Task details = Extract the part of the article on the redistricting injunction starting with "Superior Court Judge" and going on through "set for Friday.", copied word for word.

===== Document text

Judge denies redistricting injunction

Mar. 25, 2014 @ 04:53 PM

Superior Court Judge Tanya Wallace denied the request for a temporary restraining order against redistricting Monday afternoon. A hearing for a motion for an expedited discovery order is set for Friday. 

Wallace said that in order to grant a temporary restraining order, she has to find irreparable harm and she could not do that at that time, therefore could not grant the temporary restraining order. 

According to state statute, in order to receive a temporary restraining order a party must prove with specific facts shown by affidavit or through a verified complaint that “immediate and irreparable injury, loss, or damage will result to the applicant.”

After the decision Kim Hillegas, the lead plaintiff, said she was a little disappointed, but not discouraged. She said that after discovery, they will have more information. 

She said that she personally has made six requests and has not received a response. She said that from day one, the question they have asked is “why?” 

Hillegas said that when they get to the point where they have all the information and know all the facts, the legal part will end and they will move onto the next part, which is elections.

A statement released by Citizens for Adequate Public Schools (CAPS) said their plan to move through discovery and seek a permanent injunction is undeterred. 

“It is unfortunate that the Board of Education, and its counsel, still view us as enemies (as they have throughout this process), as opposed to concerned parents and property owners,” the statement read. “It is our sincere hope that the Board of Education will engage us directly – explaining their motivations and working with us to find compromise solutions to the problems facing the Union County Public School System.”

During the hearing, each side presented their cases for and against a temporary restraining order.

George Sistrunk, an attorney for the plaintiffs, said that they believe all citizens were immediately and irreparably harmed when the vote to redistrict was taken. 

He said the vote caused “all sorts of impacts that are being forced upon the citizens of Union County.” He said the citizens were denied their right to an open and honest government. He also cited increased costs and potential damage to property values as a result of the redistricting vote. 

Keith Merritt, another attorney representing the 15 plaintiffs, said later that the school board was “making decisions in the dark” and the temporary restraining order was necessary to determine whether or not there was a violation of the open meetings law. 

Wallace asked what the immediate and irreparable harm was, given that they are entitled to those facts with or without the temporary restraining order. 

Sistrunk said they had to stop the process now because too much was unknown.

==========
===== Provided information

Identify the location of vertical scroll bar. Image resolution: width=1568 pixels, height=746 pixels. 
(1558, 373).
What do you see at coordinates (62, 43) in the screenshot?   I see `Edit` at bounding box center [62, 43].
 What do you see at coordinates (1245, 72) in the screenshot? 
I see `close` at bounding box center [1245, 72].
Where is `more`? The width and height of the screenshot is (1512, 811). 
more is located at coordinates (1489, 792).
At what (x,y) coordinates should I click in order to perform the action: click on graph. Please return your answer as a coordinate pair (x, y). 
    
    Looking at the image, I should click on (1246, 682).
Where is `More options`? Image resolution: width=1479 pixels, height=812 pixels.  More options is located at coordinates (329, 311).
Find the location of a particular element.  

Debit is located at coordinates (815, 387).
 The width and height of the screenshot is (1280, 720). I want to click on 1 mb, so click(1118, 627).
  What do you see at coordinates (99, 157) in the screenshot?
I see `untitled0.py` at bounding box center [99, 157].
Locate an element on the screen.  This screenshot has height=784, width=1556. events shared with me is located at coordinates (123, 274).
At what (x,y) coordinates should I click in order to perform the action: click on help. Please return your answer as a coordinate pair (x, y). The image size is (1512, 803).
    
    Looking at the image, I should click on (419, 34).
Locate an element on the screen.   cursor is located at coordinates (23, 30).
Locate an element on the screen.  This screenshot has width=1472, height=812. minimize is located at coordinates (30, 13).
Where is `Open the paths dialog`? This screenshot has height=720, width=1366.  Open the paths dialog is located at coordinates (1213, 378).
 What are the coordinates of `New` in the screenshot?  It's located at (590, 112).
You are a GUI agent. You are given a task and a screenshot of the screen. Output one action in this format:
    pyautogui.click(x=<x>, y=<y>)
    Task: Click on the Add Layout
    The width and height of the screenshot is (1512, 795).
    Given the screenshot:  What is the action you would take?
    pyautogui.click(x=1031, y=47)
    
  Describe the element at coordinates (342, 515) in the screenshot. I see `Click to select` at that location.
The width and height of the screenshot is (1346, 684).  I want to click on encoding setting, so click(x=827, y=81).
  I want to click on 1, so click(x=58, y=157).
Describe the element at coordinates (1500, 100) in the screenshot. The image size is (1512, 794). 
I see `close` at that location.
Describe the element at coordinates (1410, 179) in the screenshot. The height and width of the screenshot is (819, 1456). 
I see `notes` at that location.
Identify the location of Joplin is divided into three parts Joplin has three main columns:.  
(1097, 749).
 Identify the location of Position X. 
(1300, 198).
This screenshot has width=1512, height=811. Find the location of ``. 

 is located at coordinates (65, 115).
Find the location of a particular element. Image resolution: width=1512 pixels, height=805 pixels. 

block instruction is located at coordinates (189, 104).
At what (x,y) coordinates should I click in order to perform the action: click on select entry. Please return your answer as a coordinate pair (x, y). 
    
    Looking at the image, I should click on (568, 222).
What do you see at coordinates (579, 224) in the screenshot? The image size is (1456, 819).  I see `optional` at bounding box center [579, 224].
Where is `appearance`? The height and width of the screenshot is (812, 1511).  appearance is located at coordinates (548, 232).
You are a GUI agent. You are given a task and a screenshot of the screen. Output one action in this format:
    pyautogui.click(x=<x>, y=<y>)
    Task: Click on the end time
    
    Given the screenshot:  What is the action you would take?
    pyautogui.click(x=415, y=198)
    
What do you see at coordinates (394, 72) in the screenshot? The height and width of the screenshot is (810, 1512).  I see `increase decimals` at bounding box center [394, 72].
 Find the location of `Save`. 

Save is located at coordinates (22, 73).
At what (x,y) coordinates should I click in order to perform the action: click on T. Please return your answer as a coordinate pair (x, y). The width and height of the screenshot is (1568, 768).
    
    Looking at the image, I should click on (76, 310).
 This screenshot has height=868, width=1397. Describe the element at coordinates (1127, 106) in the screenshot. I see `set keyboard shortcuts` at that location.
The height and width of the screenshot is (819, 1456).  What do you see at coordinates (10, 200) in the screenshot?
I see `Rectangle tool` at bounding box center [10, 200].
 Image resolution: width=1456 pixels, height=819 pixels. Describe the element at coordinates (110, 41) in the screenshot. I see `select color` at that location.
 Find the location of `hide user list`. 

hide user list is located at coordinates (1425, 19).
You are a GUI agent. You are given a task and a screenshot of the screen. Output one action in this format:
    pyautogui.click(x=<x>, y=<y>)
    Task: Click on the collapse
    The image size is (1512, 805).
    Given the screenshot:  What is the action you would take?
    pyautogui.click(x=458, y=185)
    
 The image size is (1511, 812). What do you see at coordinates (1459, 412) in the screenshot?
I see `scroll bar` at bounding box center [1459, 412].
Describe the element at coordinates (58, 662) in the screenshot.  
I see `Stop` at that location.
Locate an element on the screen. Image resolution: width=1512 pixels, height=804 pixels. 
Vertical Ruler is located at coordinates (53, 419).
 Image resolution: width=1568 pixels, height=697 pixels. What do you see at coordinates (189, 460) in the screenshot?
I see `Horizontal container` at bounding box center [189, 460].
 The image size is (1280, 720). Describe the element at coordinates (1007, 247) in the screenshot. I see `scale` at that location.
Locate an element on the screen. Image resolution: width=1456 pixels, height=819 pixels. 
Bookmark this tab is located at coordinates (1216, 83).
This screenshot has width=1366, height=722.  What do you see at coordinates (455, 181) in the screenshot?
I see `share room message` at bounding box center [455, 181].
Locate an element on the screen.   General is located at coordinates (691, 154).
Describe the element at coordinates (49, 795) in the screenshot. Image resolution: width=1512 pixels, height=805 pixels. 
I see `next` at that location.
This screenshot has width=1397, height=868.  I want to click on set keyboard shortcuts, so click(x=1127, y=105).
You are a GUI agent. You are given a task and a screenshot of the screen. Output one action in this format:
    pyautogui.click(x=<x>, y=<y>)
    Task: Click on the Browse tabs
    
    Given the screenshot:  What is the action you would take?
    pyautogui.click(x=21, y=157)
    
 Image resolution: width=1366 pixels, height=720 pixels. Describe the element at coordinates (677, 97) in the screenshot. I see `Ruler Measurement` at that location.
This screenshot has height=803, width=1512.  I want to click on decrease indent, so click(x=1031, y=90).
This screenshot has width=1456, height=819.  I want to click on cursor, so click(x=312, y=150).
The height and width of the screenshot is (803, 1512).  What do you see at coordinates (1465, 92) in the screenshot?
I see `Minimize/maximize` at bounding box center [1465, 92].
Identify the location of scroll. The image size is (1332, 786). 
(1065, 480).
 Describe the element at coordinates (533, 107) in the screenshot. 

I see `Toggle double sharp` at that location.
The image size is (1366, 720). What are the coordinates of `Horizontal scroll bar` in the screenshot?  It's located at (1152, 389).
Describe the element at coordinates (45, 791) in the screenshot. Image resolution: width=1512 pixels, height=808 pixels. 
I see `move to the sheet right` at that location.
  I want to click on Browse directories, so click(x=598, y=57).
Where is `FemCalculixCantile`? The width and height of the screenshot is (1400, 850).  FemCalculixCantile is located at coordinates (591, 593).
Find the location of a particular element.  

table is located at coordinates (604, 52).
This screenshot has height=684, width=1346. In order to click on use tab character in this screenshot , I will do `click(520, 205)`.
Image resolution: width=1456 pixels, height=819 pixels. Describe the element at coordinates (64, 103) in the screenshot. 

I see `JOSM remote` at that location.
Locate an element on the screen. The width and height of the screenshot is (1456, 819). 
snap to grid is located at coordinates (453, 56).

==========

Response =
Superior Court Judge Tanya Wallace denied the request for a temporary restraining order against redistricting Monday afternoon. A hearing for a motion for an expedited discovery order is set for Friday.